Monsieur Damien Abad, la responsabilité personnelle pour insuffisance d'actifs qui n'est plus engagée en cas de simple négligence, c'est prévu à l'article 48 ; les assemblées générales réunies sous forme dématérialisée, c'est à l'article 46 ; le double compte pour les microentreprises est à l'article 39.

Monsieur Lionel Tardy, ce texte reprend aussi des dispositions sur le financement de l'innovation, en particulier celles qui permettent d'y réorienter 10 à 20 milliards d'euros – on y trouve ce que l'on a appelé les « fonds de pensions à la française » qui consistent, en réalité, à créer un statut ad hoc avec des règles prudentielles relevant de Solvabilité 1. Le projet de loi introduit également les fonds européens d'investissement à long terme – dit ELTIF, pour European long-term investment funds – qui pourront faire du financement en fonds propres, mais également prêter en direct par dérogation au monopole bancaire. On y trouve aussi diverses dispositions techniques destinées à fluidifier le financement en dette des entreprises, qui sont particulièrement structurantes pour l'économie de l'innovation.

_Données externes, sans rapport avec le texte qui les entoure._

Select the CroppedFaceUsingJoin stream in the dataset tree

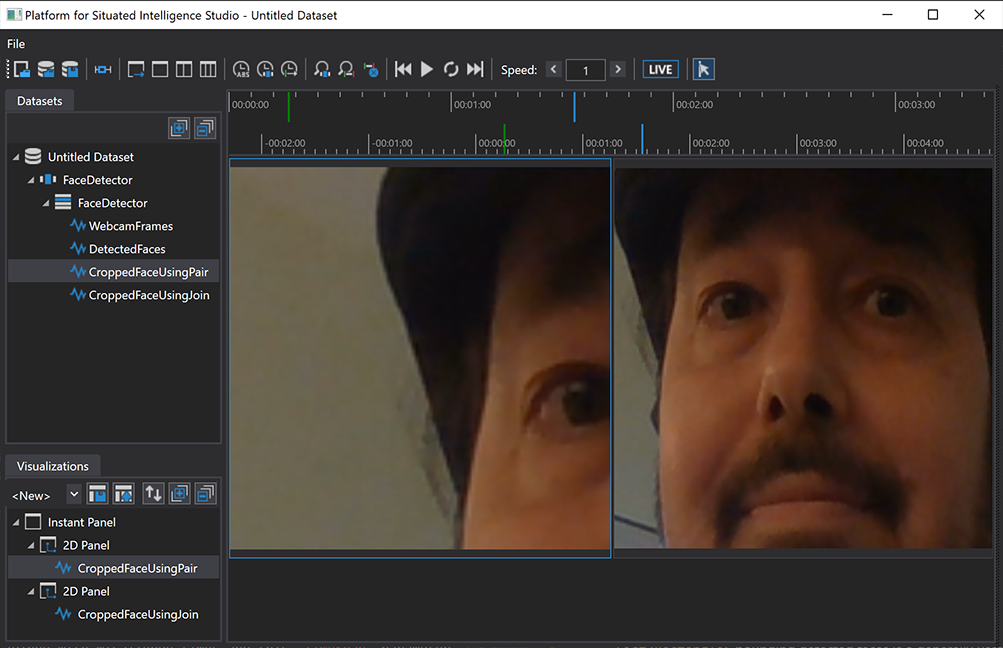click(x=142, y=295)
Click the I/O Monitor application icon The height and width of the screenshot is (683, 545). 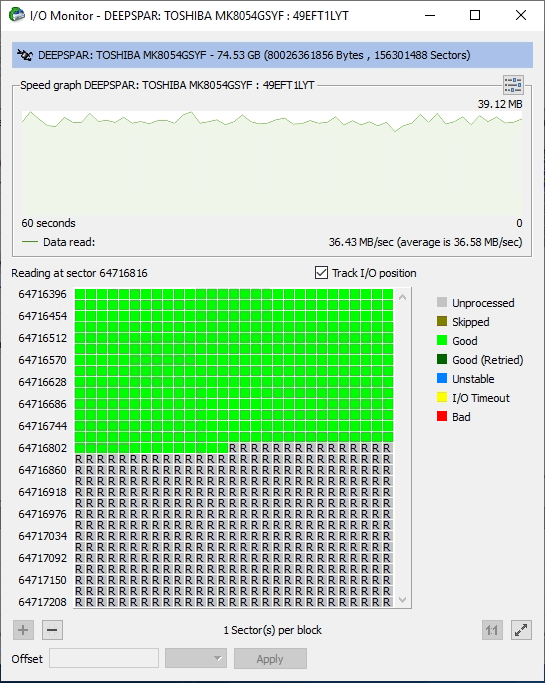coord(17,15)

Concernant cette dernière, Madame Corinne Erhel, vous avez raison de souligner les nombreuses mesures prises par ailleurs en termes de conduite du changement et de numérisation de notre économie, qui ne relèvent pas uniquement de la loi. Les diverses chambres des métiers se sont engagées à aller en ce sens. Les coiffeurs ont, par exemple, pris des positions extrêmement fortes en la matière. Cela passe par un changement des formations apportées aux artisans et du contenu des stages de préparation à l'installation. La même démarche a été initiée dans le secteur industriel, dans le cadre de « l'industrie du futur » avec l'objectif de 2 000 PME, TPE et ETI accompagnées d'ici à la fin de l'année sur ces sujets.

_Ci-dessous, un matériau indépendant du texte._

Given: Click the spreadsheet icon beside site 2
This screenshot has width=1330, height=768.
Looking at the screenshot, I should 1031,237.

Une question de M. Éric Alauzet portait sur la concurrence déloyale que constituerait le statut fiscal de la microentreprise. Les microentrepreneurs ne bénéficient en aucun cas d'un statut spécifique : ils sont soumis aux mêmes règles d'installation ou de qualification que les autres entrepreneurs. Seul le régime fiscal qui leur est appliqué est différent : il donne des facilités déclaratives en matière de TVA et de cotisation foncière des entreprises (CFE), et permet d'obtenir des allégements fiscaux, à condition de ne pas avoir de charges à déclarer. C'est un régime hyper simplifié.

Nous proposons, dans le projet de loi, d'augmenter la flexibilité pour la sortie du régime, de façon à éviter le déclenchement trop rapide du couperet que subissent ceux que leur développement dans l'entreprenariat conduit à franchir un seuil. Ceux-là, pour éviter de basculer, optimisent autour du seuil, ce qui favorise plutôt les activités non déclarées et des comportements malthusiens visant à ne pas dépasser le seuil en question.

Il y aurait concurrence déloyale si l'entrepreneur au régime réel ne pouvait pas passer au régime simplifié. C'est pourquoi nous proposons de donner chaque année un droit d'option entre l'un ou l'autre régime, selon qu'il est le plus intéressant. Cela permettra de clore des débats qui sont devenus complètement irrationnels en France, notamment celui qui existe entre taxis et VTC et qui se double d'un débat entre le régime de microentrepreneur et le régime normal. On verra ainsi que les taxis n'ont aucun intérêt à passer au régime de la microentreprise qui ne permet pas de déduire ses charges – je ne connais pas beaucoup de taxis qui facturent l'essence à leurs clients. Ce régime n'a guère d'intérêt pour ceux qui ont des charges minimales ; il est plus intéressant pour les prestataires de services, en particulier intellectuels. Il peut être utilisé dans le secteur du bâtiment – et c'est pourquoi nous renforçons les contrôles –, par des individus qui font acheter le matériel par leurs clients et ne facturent plus que la pose, comme une prestation de service. Une analyse fine montre pourtant que l'application des règles de TVA grève plutôt le coût total. Nous estimons que 10 à 12 % des entrepreneurs qui sont aujourd'hui au régime réel auraient intérêt à opter pour la microentreprise.

Mon collègue Michel Sapin répondra lui-même aux questions portant strictement sur la lutte contre la délinquance financière, car je ne porte pas ces articles qui ne sont pas en discussion aujourd'hui.